Your tasks:
1. Answer these from the Agent Orange on Okinawa post:
(a) What illness did the marine awarded compensation in 2007 develop?
(b) In what year did Operation Red Hat take place, and to where did it move the stockpiles?
(c) What is the sole reason the post gives for veterans exposed on Okinawa not receiving compensation?
2. Reproduce the Agent Orange on Okinawa post's wording between "Then in 2009, the" and "present on the island.", inclusive.
3. List every calendar year that appears in the Agent Orange on Okinawa post.

Quoted passage:
_ _ _

Sunday, October 2, 2011

Agent Orange on Okinawa


In 2007, it came to light that the Department of Veterans Affairs – the US government body responsible for caring for sick soldiers – awarded compensation to a marine who had developed prostate cancer as a result of his exposure to Agent Orange in the northern jungles of the island.
Then in 2009, the same department admitted that “herbicide agents were stored and later disposed in Okinawa” during Operation Red Hat – the 1971 US military project to remove its stockpiles of chemical and biological weapons from Okinawa to Johnston Island.

All of these veterans are painfully aware of the harm that Agent Orange may have caused Okinawan civilians at the time.
Now, many of the US veterans who came into contact with Agent Orange on Okinawa are suffering from serious illnesses that the US government recognizes as the result of exposure to dioxins. In some cases, their sons and daughters were born with deformities consistent with Agent Orange poisoning. Despite this, none of these veterans exposed on Okinawa has been able to receive compensation – due solely to the fact that the Pentagon continues to deny that the defoliant was present on the island.

The Pentagon’s increasingly unconvincing denials not only prevent veterans from receiving the medical care that they so desperately need, but they also endanger the health of both local Okinawans and American service members currently stationed on the island.
With the potential environmental and human impact so enormous, any delay by the US and Japanese governments to launch a comprehensive investigation into the issue is criminally negligent. It is time to reveal the full extent to which Okinawa has been suffering its own dioxin poisoning over the past 50 years.

_ _ _

Dataset content:
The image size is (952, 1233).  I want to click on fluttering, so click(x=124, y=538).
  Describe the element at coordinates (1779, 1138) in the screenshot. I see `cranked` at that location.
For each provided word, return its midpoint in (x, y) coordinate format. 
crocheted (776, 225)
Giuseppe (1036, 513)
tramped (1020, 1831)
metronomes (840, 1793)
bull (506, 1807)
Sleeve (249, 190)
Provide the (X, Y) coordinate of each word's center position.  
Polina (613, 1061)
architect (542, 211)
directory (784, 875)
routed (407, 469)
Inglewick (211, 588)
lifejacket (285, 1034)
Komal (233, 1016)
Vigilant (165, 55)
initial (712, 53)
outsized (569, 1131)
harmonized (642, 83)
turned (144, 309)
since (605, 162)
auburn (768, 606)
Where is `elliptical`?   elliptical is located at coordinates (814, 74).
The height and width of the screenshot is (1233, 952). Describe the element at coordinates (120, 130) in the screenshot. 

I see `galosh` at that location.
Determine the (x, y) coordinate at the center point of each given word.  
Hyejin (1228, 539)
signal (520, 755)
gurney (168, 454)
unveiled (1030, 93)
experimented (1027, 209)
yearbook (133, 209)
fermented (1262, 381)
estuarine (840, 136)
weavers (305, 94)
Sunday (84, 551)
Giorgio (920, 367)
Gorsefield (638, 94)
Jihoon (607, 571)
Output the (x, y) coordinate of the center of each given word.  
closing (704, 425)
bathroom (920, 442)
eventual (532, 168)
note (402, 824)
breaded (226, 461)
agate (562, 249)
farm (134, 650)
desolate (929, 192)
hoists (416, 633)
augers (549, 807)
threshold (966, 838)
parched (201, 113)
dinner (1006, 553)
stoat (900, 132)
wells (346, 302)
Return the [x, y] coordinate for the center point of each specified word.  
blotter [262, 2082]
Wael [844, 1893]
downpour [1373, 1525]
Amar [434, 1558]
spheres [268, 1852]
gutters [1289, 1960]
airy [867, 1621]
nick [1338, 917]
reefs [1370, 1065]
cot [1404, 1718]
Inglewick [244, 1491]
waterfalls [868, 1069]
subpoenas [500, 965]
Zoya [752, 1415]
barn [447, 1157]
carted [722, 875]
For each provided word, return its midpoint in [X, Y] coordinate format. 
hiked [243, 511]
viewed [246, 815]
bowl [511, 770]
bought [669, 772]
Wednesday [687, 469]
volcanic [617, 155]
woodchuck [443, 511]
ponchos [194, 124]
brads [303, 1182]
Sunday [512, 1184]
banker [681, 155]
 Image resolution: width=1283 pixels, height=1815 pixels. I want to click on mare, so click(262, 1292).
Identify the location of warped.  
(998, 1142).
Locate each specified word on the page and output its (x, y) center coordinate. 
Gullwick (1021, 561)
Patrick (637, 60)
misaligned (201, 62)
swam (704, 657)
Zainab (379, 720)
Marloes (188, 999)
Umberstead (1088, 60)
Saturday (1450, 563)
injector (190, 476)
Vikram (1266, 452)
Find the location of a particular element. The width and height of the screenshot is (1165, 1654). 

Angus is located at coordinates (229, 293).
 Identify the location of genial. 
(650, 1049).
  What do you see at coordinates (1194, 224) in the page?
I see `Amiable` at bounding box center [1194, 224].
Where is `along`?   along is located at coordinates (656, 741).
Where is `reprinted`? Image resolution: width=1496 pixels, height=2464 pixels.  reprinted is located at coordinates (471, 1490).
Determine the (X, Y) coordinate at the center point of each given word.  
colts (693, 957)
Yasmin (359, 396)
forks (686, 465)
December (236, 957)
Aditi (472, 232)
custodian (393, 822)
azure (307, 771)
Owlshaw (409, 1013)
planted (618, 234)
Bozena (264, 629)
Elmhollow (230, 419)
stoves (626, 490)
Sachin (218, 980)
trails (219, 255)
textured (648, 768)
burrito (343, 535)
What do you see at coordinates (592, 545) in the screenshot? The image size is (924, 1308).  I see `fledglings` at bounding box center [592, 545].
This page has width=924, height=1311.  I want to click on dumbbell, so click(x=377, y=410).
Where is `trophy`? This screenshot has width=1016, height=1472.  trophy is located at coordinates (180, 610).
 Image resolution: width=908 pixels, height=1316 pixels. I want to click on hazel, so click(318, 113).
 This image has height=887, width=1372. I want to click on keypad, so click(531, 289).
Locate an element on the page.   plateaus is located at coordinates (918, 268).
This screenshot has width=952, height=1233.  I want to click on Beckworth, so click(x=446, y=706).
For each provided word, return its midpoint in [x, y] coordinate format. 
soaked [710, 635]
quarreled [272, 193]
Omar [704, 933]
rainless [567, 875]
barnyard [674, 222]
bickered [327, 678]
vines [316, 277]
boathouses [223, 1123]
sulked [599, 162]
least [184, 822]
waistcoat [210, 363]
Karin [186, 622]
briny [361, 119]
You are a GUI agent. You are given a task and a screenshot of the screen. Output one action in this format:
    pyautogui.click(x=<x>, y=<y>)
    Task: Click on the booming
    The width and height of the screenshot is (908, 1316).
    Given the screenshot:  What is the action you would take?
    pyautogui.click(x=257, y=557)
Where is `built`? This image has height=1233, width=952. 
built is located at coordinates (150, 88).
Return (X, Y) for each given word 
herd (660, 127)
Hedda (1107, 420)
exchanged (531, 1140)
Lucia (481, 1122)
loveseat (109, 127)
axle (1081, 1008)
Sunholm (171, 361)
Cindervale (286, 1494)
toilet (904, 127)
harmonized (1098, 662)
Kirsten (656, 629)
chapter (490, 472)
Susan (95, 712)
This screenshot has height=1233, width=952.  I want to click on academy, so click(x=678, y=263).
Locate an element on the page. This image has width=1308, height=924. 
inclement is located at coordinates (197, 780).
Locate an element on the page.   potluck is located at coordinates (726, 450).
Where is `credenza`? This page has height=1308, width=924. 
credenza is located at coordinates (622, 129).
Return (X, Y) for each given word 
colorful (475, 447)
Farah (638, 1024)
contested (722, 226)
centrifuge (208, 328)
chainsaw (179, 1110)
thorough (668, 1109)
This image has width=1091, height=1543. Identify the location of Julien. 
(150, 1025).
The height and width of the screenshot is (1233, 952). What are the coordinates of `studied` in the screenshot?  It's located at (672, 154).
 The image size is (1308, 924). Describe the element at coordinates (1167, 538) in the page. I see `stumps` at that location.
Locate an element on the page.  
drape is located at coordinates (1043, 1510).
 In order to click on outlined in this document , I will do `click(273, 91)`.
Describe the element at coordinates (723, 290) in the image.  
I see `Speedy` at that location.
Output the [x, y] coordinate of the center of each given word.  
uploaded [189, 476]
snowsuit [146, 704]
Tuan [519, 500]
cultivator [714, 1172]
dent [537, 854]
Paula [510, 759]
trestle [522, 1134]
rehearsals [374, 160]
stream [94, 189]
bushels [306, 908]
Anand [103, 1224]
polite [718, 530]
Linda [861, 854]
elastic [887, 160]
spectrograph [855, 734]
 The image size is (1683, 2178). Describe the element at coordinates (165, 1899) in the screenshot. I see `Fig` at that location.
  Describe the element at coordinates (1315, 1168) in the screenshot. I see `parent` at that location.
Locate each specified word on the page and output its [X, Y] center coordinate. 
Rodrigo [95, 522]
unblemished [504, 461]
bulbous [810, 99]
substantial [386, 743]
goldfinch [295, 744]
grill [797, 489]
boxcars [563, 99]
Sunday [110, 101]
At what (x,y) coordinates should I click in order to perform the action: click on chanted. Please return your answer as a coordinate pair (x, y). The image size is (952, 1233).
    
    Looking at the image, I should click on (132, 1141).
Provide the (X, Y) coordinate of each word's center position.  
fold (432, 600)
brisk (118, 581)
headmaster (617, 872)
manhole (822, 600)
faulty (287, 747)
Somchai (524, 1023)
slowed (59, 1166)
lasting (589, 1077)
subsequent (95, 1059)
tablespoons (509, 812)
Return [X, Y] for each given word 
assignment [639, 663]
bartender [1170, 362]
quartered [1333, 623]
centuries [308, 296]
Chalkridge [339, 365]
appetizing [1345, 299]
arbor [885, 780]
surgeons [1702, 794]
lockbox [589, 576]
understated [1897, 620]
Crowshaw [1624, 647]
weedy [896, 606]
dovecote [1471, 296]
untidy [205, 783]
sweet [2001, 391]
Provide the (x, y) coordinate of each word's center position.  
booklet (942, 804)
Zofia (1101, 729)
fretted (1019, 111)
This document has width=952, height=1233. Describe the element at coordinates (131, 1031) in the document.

_ _ _

Written answers:
1.
(a) Prostate cancer.
(b) 1971; the stockpiles went to Johnston Island.
(c) The Pentagon continues to deny that the defoliant was present on the island.

2.
Then in 2009, the same department admitted that “herbicide agents were stored and later disposed in Okinawa” during Operation Red Hat – the 1971 US military project to remove its stockpiles of chemical and biological weapons from Okinawa to Johnston Island.

All of these veterans are painfully aware of the harm that Agent Orange may have caused Okinawan civilians at the time.
Now, many of the US veterans who came into contact with Agent Orange on Okinawa are suffering from serious illnesses that the US government recognizes as the result of exposure to dioxins. In some cases, their sons and daughters were born with deformities consistent with Agent Orange poisoning. Despite this, none of these veterans exposed on Okinawa has been able to receive compensation – due solely to the fact that the Pentagon continues to deny that the defoliant was present on the island.

3. 2011, 2007, 2009, 1971